Ces jeunes sont arrivés à l'école, brisés. Ils ne savaient même pas que le rêve pouvait exister. Dans la majorité des cas les jeunes arrivent à l'E2C sans projet bien défini ou parfois avec des projets non réfléchis parce qu'ils ne connaissent pas la réalité des métiers (Karim veut être carrossier) ou pour des raisons qui ne sont pas réalistes (Edson qui veut faire de la climatisation pour travailler ds les pays chauds...) L'école a justement pour mission de faire en sorte qu'ils définissent le plus rapidement possible un projet professionnel crédible et qu'ils fassent tout pour le réaliser. Ainsi, outre l'accès au monde professionnel à travers des stages, l'école leur offre-t-elle des remises à niveau à la carte afin de les préparer aux examens ou aux concours que certains vont être amenés à passer.

Ils essaient d'être des "durs" et pourtant ils sont si fragiles, c'est ce qui me parait si touchant dans votre film. Est-ce cela qui vous a séduit dans le sujet du film ?

▸ **Enregistrements présentés**:
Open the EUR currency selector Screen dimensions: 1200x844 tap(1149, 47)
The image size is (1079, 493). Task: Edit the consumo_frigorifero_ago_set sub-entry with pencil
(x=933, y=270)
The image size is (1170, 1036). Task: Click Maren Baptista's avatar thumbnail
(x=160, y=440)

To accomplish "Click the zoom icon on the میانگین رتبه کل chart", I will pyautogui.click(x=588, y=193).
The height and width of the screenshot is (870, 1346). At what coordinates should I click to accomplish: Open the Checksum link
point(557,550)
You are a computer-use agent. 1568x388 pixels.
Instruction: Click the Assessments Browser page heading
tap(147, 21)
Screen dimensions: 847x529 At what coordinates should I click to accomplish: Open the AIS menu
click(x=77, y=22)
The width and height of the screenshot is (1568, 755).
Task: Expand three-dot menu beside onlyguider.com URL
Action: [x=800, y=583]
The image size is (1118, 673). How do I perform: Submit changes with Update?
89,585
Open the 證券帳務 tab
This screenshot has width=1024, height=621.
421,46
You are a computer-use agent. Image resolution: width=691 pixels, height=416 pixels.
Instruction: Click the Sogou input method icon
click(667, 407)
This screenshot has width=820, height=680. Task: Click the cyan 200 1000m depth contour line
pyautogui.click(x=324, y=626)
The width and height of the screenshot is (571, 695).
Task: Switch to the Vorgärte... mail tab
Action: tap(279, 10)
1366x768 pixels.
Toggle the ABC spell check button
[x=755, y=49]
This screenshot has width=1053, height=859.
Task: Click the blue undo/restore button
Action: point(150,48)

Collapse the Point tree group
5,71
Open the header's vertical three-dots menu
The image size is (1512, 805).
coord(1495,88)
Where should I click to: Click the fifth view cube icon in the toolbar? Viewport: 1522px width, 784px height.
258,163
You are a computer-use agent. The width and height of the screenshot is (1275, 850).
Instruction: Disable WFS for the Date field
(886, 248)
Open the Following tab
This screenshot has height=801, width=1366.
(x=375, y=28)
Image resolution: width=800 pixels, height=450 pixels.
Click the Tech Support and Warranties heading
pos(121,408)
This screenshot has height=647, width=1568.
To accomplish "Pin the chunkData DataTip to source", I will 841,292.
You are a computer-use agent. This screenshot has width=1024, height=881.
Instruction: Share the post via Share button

▸ **Travail demandé**: Pour chacune des affirmations suivantes, dites si elle concorde avec le texte source, par oui ou par non, en citant mot pour mot le passage qui tranche. (a) À leur arrivée à l'E2C, la plupart des jeunes ont un projet professionnel bien défini. (b) L'école permet aux jeunes d'accéder au monde professionnel par des stages. (c) Les remises à niveau que propose l'école sont à la carte. Seul le texte source sert de base pour répondre.

▸ **Réponse attendue**:
(a) Non : « Dans la majorité des cas les jeunes arrivent à l'E2C sans projet bien défini ».
(b) Oui : « outre l'accès au monde professionnel à travers des stages ».
(c) Oui : « l'école leur offre-t-elle des remises à niveau à la carte ».